■ **Task to carry out**
All of the records below must be output exactly, with no pictures carried over.

■ **Dataset**
+++
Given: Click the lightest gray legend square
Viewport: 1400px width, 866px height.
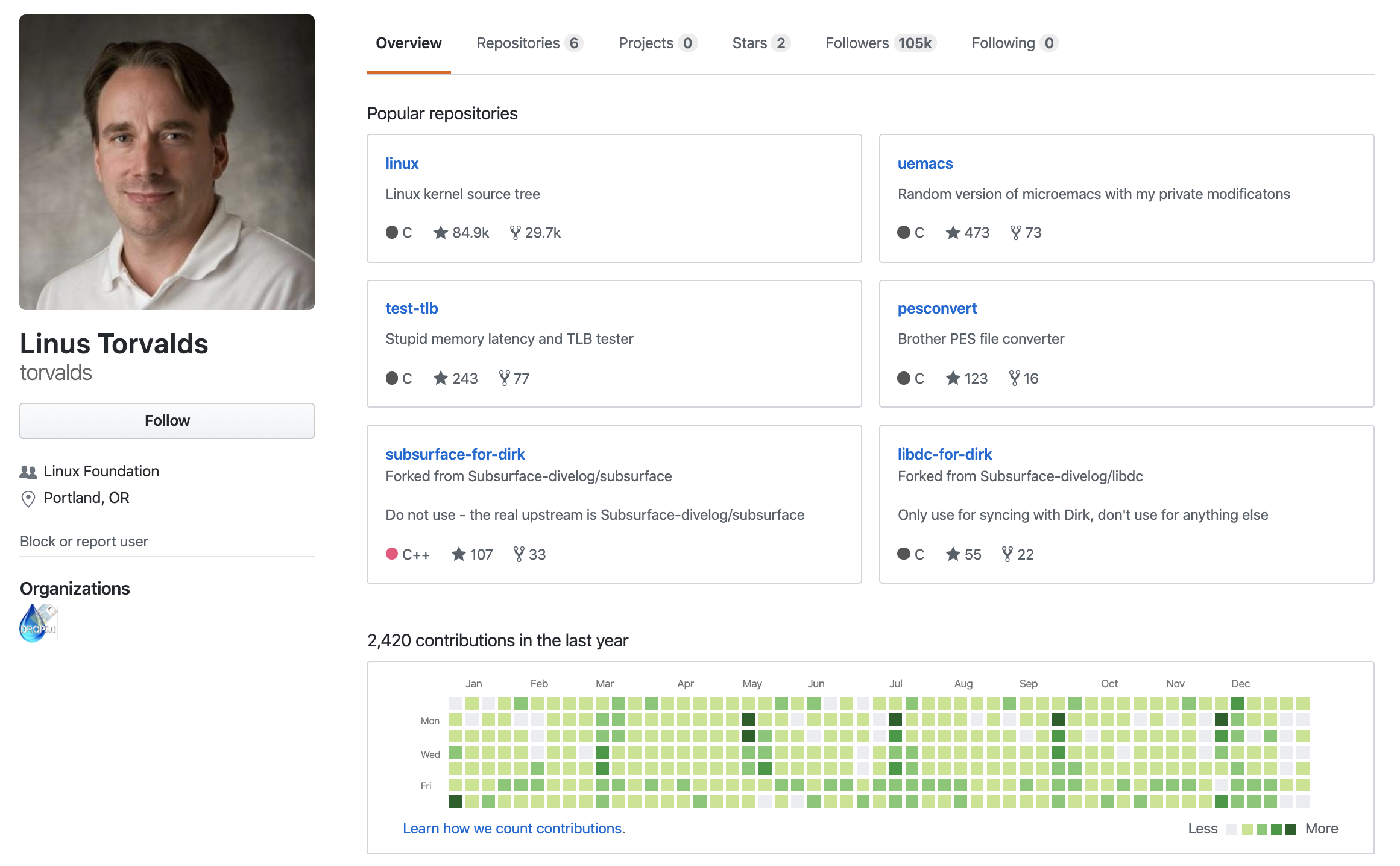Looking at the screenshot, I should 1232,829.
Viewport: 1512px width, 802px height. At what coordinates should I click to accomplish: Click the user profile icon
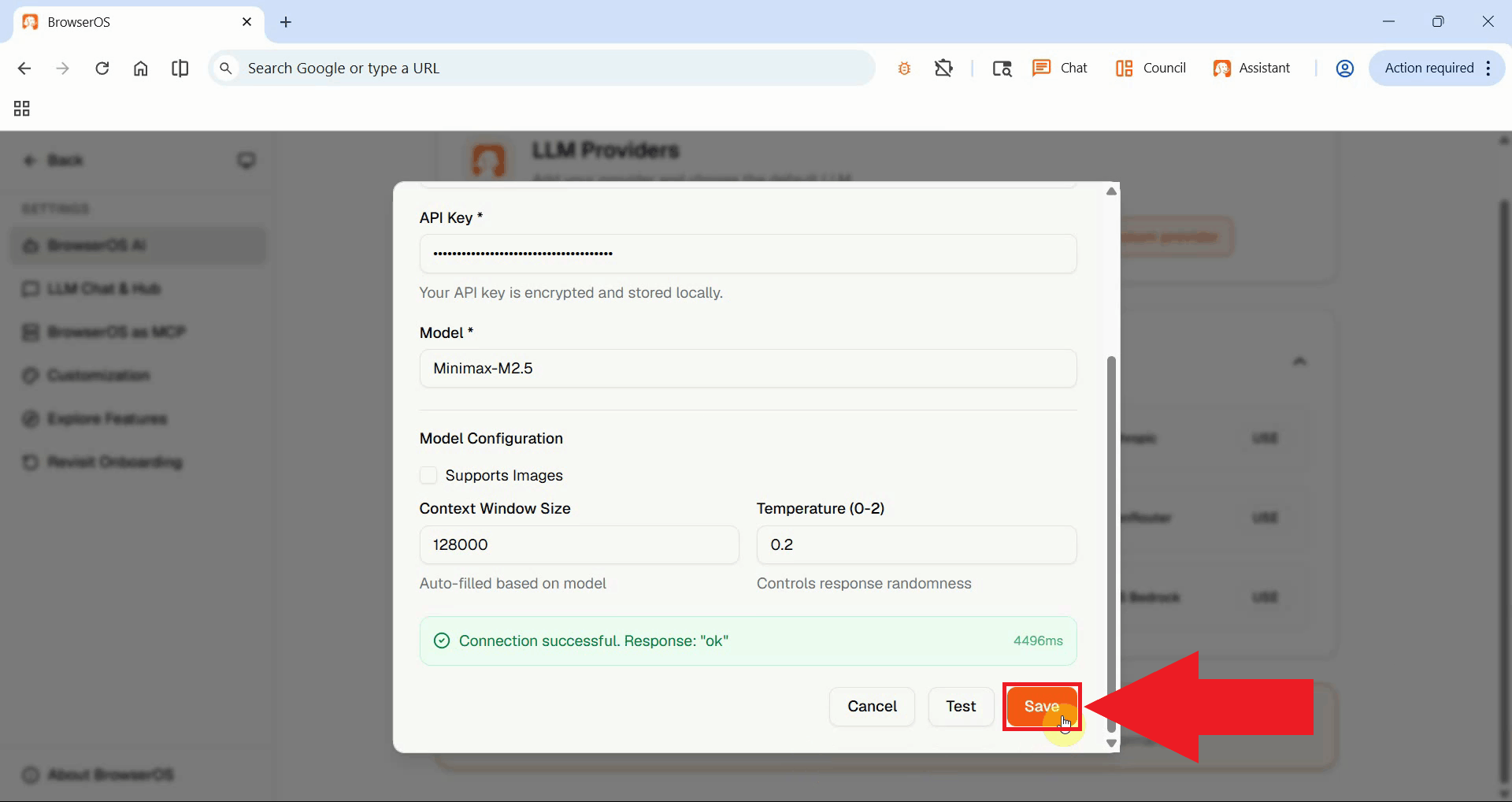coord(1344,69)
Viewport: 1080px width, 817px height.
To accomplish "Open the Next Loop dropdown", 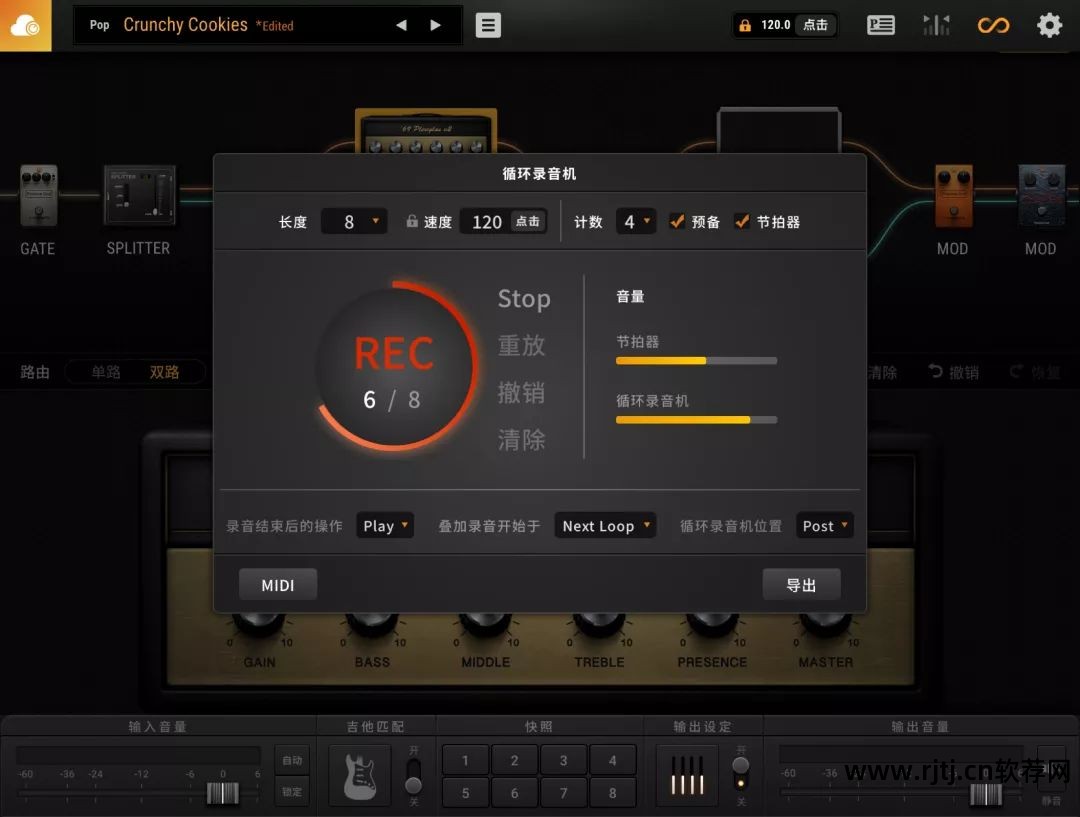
+++
■ **Exercise solution**
Given: Click the lightest gray legend square
Viewport: 1400px width, 866px height.
Looking at the screenshot, I should 1232,829.
Viewport: 1512px width, 802px height. At what coordinates should I click to accomplish: Click the user profile icon
coord(1344,69)
Viewport: 1080px width, 817px height.
To accomplish "Open the Next Loop dropdown", 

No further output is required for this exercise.